Museum Ne' Gandeng dilengkapi fasilitas penginapan Tongkonan dengan tarif Rp 500 ribu per Tongkonan yang dapat menampung 30 orang. Selain rumah Tongkonan juga disediakan penginapan kamar per kamar dengan tarif yang lumayan murah hanya sekitar Rp200.000,00.  Untuk urusan perut tempat ini juga dilengkapi restoran sederhana dengan 

Harga masuk terbilang murah hanya Rp20.000,00 saja. Pemandangan di sini sangat indah, hamparan sawah menghijau, langit biru bersih dan udara pegunungan yang sehat. Dari Rantepao, ibukota Toraja Utara, waktu tempuh ke Museum Ne' Gandeng hanya 15 menit saja.

Kette’ Kesu

Kette’ Kesu sudah menjadi ikon wisata kota Toraja, hampir semua wisatawan yang berkunjung ke Toraja pasti akan mengunjungi tempat ini. Lokasinya tidak terlalu jauh dari kota Rantepao hanya beberapa menit saja berkendara. 

Rumah-rumah tradisional ini sudah tidak berpenghuni, berjejer rapi saling berhadapan. Konon katanya rumah adat yang terletak di desa ini diperkirakan berumur lebih dari 3 abad. Kompleks perumahan adat ini dijaga secara turun temurun. Pada dasarnya tempat ini seperti halnya Museum Nek Gandeng yang  merupakan kawasan cagar budaya dan pusat berbagai upacara adat Toraja yang meliputi pemakaman adat yang dirayakan dengan meriah (Rambu Solo), upacara memasuki rumah adat baru (Rambu Tuka), serta berbagai ritual adat lainnya. 

Tak jauh dari kompleks perumahan ini, tepatnya di belakang tempat ini terdapat kuburan batu yang lumayan besar. Seperti pada umumnya orang-orang Toraja yang  dikebumikan di lubang-lubang batu. Di Kete Kesu ini kita akan disuguhkan pemandangan yang lumayan mengerikan. Lubang-lubang batu berisi patung-patung dan tengkorak-tengkorak manusia. bahkan disepanjang pendakian ke puncak gua disisi-sisi tebing berserakan tengkorak-tengkorak yang usianya kemungkinan sudah beratus-ratus tahun. 

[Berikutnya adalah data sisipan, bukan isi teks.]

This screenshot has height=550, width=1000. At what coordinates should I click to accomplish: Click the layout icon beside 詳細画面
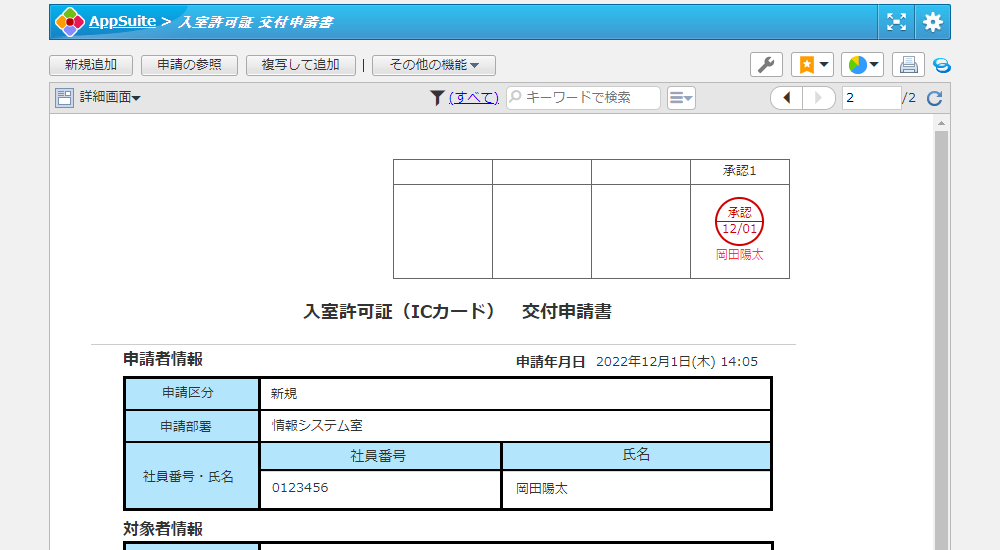coord(65,98)
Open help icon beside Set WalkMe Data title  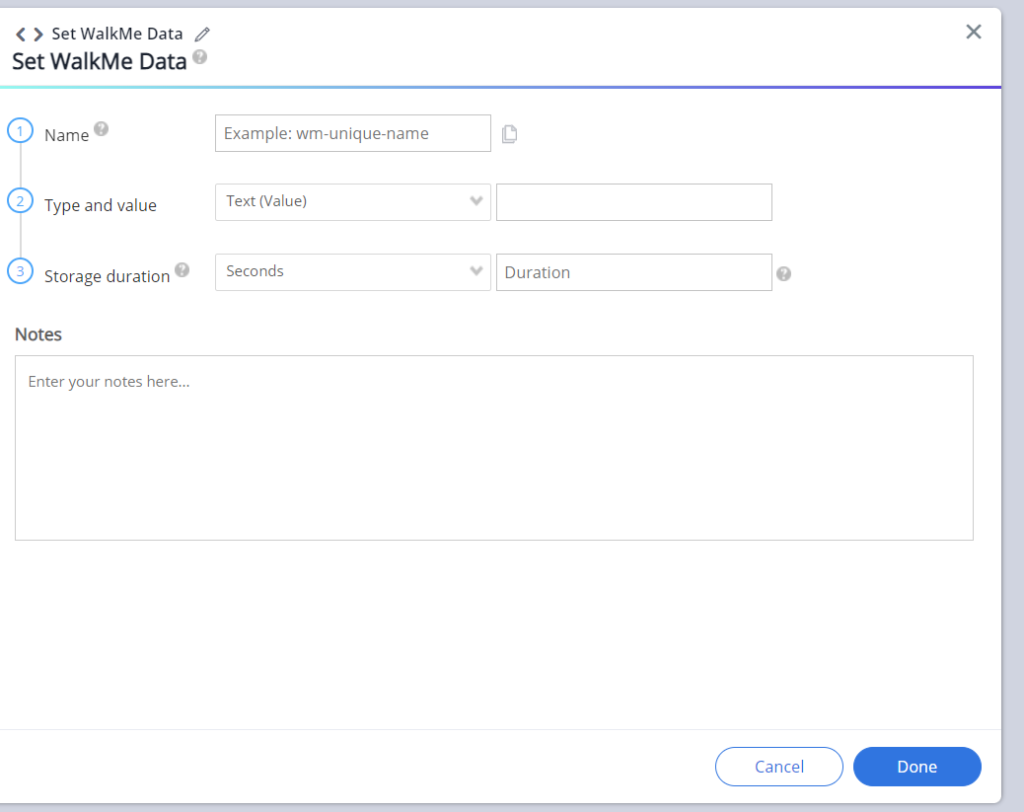point(200,58)
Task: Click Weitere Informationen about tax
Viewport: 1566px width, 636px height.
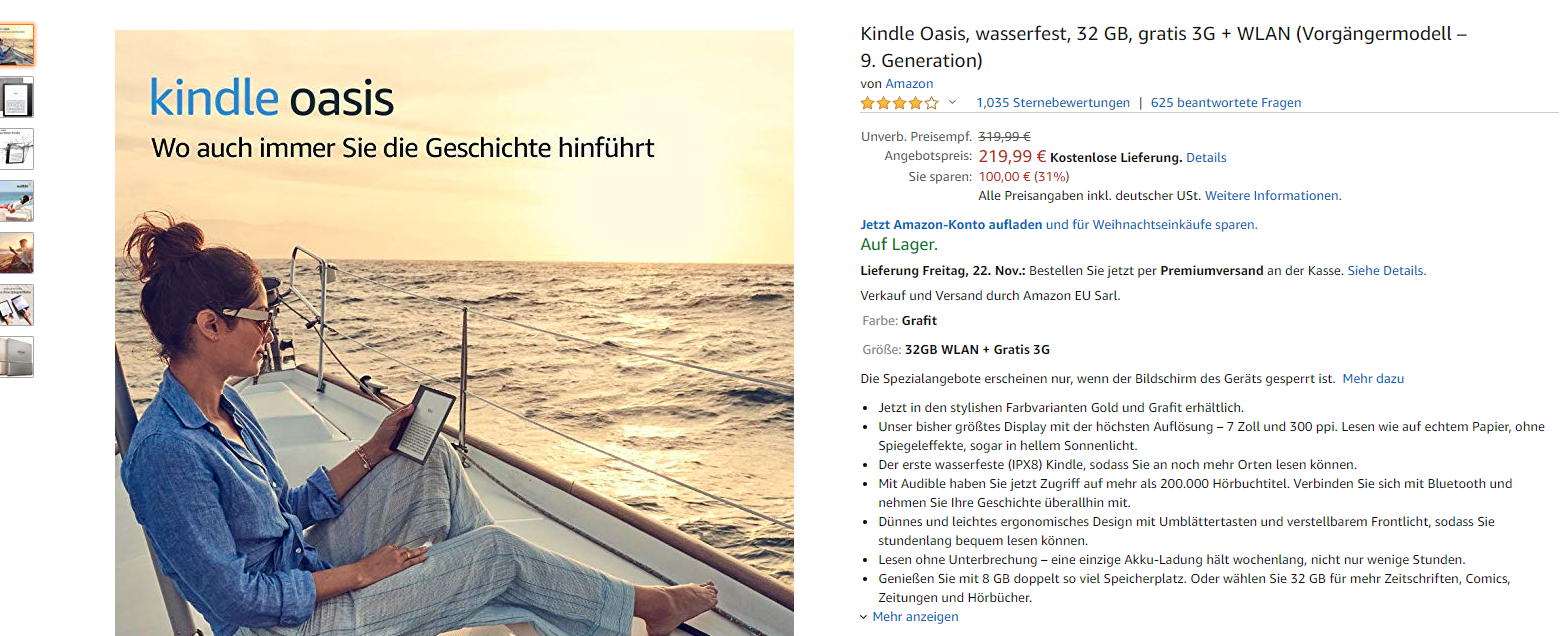Action: tap(1272, 196)
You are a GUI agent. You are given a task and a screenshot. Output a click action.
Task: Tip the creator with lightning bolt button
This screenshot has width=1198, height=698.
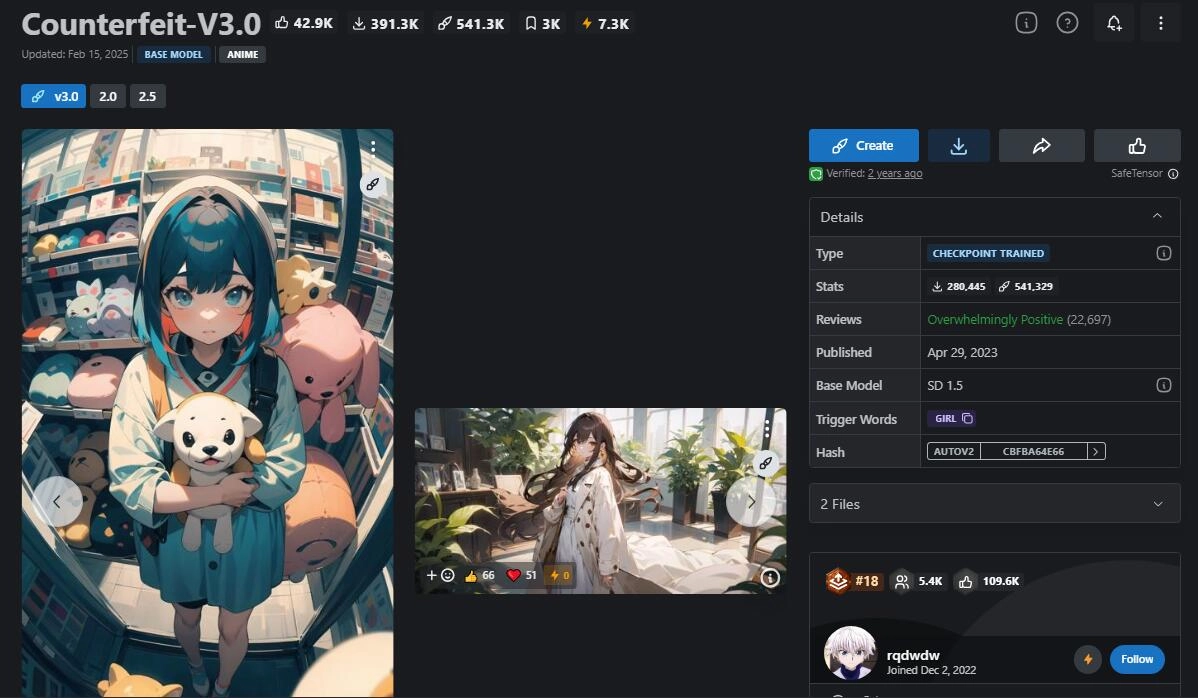[1087, 659]
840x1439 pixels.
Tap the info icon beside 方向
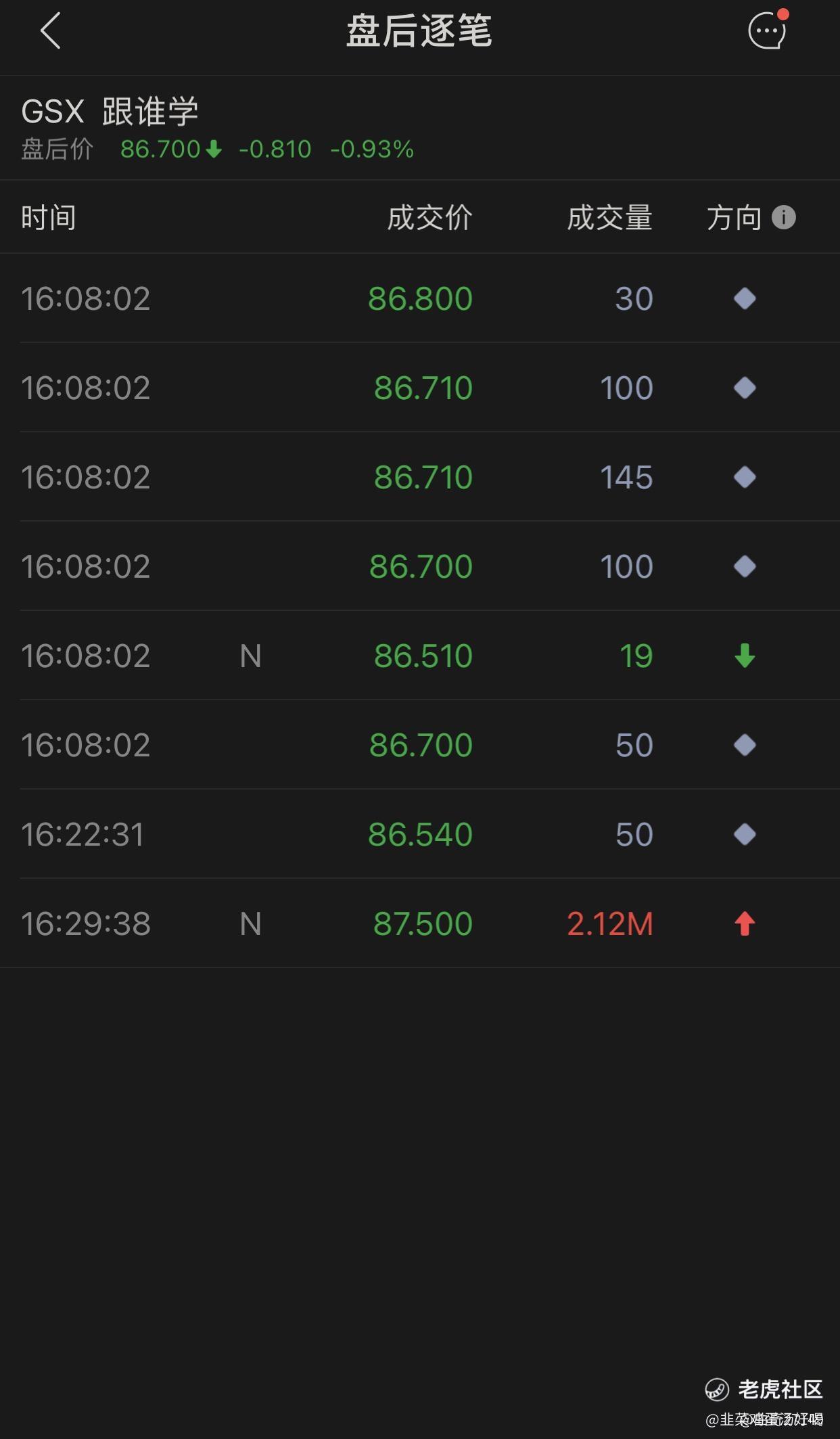tap(783, 218)
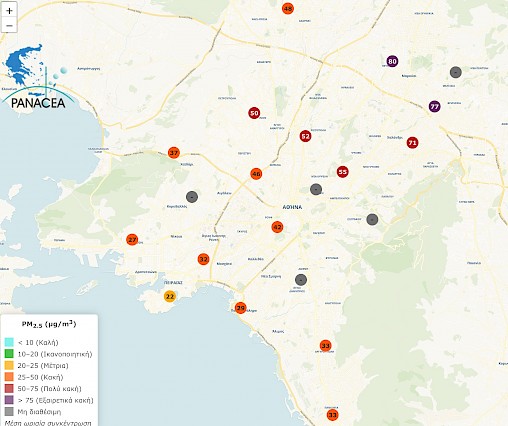Image resolution: width=508 pixels, height=426 pixels.
Task: Click the yellow marker showing 22 in Piraeus
Action: coord(170,296)
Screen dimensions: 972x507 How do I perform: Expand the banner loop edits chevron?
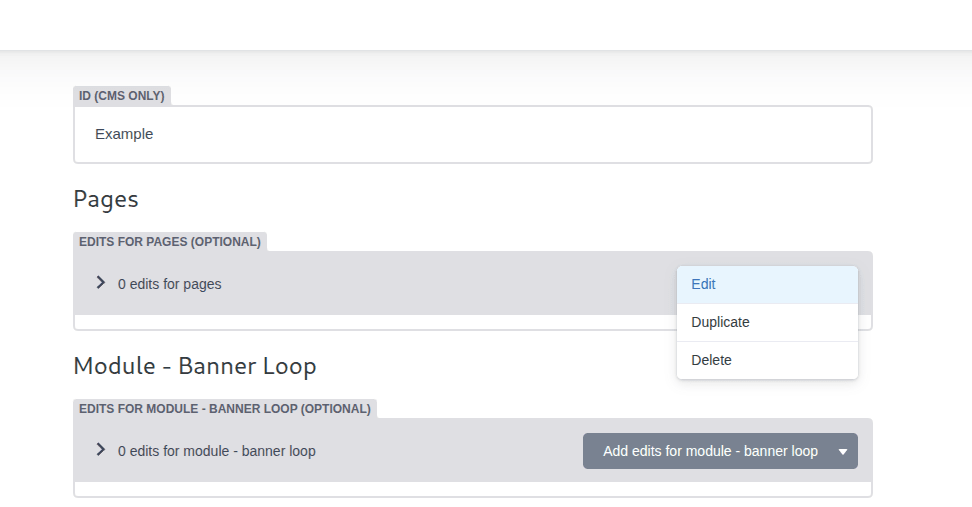(x=100, y=450)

Pertama kali saya datang ketempat ini saya cukup terkaget, deretan tengkorak kepala manusia dijejerkan begitu saja diatas peti-peti kayu yang lapuk termakan usia. Tulang-tulang manusia berserakan tak kala mengerikannya. Tak hanya itu di ceruk-ceruk tebing-tebing masih tergantung peti-peti tua berisi tengkorak-tengkorak manusia. bahkan sebagian sudah jatuh di dasar menyemburkan isinya kemana-mana. 



Saya tidak bisa membayangkan bagaimana orang-orang toraja membuat tempat seperti ini dahulu. Hingga kini tradisi itu masih terus dipertahankan. Kemampuan mengukir bebatuan itu diwariskan secara turun menurun. Tak heran jika Toraja menjadi salah satu tempat yang direkomendasikan dalam buku “1.000 Places To See Before You Die (2003),” Patricia Schultz mengukuhkan Tana Toraja sebagai salah satu destinasi utama di dunia yang harus dikunjungi sebelum kamu mati.          


Londa

 Londa jauh lebih menyeramkan lagi, ini ke tiga kalinya saya ke Londa dan entah kenapa memasuki gua berisikan ratusan mayat itu tetap membuatku bergidik.  Bahkan kali pertama saya mengunjungi tempat ini malamnya saya tidak bisa tidur dengan nyenyak. Saya mimpi buruk, tengkorak itu seperti mengejarku. Mengerikan sekali.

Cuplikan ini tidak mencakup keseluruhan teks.